CryptoScope: Utilizing Large Language Models for Automated Cryptographic Logic Vulnerability Detection
This addresses a critical security issue for developers and users of cryptographic software, though it is incremental as it builds on existing LLM techniques.
The paper tackles the problem of detecting subtle logic flaws in cryptographic implementations by introducing CryptoScope, a framework that uses Large Language Models with Chain-of-Thought prompting and Retrieval-Augmented Generation, achieving performance improvements of up to 28.69% over baselines and identifying 9 new vulnerabilities in open-source projects.

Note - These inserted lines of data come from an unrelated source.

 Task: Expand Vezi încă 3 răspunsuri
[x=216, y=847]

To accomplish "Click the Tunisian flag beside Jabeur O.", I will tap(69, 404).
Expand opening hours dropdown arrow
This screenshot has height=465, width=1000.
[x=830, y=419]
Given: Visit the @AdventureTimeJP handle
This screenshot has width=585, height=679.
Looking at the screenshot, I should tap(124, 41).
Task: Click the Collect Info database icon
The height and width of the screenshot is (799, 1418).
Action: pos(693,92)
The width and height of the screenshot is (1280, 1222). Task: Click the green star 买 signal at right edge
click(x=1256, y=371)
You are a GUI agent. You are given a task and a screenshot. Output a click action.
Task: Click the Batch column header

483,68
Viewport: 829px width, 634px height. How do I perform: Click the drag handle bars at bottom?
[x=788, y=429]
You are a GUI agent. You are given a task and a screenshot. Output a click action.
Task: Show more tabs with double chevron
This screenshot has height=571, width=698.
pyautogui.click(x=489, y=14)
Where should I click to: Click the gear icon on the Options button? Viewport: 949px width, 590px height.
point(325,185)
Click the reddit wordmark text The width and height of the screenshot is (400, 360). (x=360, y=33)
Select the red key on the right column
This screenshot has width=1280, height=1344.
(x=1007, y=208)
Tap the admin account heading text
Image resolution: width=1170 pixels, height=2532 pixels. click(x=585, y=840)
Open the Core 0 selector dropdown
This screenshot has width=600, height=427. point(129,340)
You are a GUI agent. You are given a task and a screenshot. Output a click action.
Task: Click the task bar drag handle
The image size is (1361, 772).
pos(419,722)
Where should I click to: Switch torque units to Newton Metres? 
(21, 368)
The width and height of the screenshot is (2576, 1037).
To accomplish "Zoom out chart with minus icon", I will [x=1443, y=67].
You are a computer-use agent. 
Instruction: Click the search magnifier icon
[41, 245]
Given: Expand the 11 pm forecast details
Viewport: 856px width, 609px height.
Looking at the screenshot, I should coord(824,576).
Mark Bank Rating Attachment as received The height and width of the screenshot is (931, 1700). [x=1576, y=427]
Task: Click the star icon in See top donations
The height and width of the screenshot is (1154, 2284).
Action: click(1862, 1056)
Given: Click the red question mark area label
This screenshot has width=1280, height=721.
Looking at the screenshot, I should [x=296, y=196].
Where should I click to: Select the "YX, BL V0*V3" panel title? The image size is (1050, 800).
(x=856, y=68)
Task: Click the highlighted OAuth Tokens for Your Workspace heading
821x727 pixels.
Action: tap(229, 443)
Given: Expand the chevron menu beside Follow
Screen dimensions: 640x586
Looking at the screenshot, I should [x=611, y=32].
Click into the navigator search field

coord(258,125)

Cryptographic algorithms are fundamental to modern security, yet their implementations frequently harbor subtle logic flaws that are hard to detect. We introduce CryptoScope, a novel framework for automated cryptographic vulnerability detection powered by Large Language Models (LLMs). CryptoScope combines Chain-of-Thought (CoT) prompting with Retrieval-Augmented Generation (RAG), guided by a curated cryptographic knowledge base containing over 12,000 entries. We evaluate CryptoScope on LLM-CLVA, a benchmark of 92 cases primarily derived from real-world CVE vulnerabilities, complemented by cryptographic challenges from major Capture The Flag (CTF) competitions and synthetic examples across 11 programming languages. CryptoScope consistently improves performance over strong LLM baselines, boosting DeepSeek-V3 by 11.62%, GPT-4o-mini by 20.28%, and GLM-4-Flash by 28.69%. Additionally, it identifies 9 previously undisclosed flaws in widely used open-source cryptographic projects.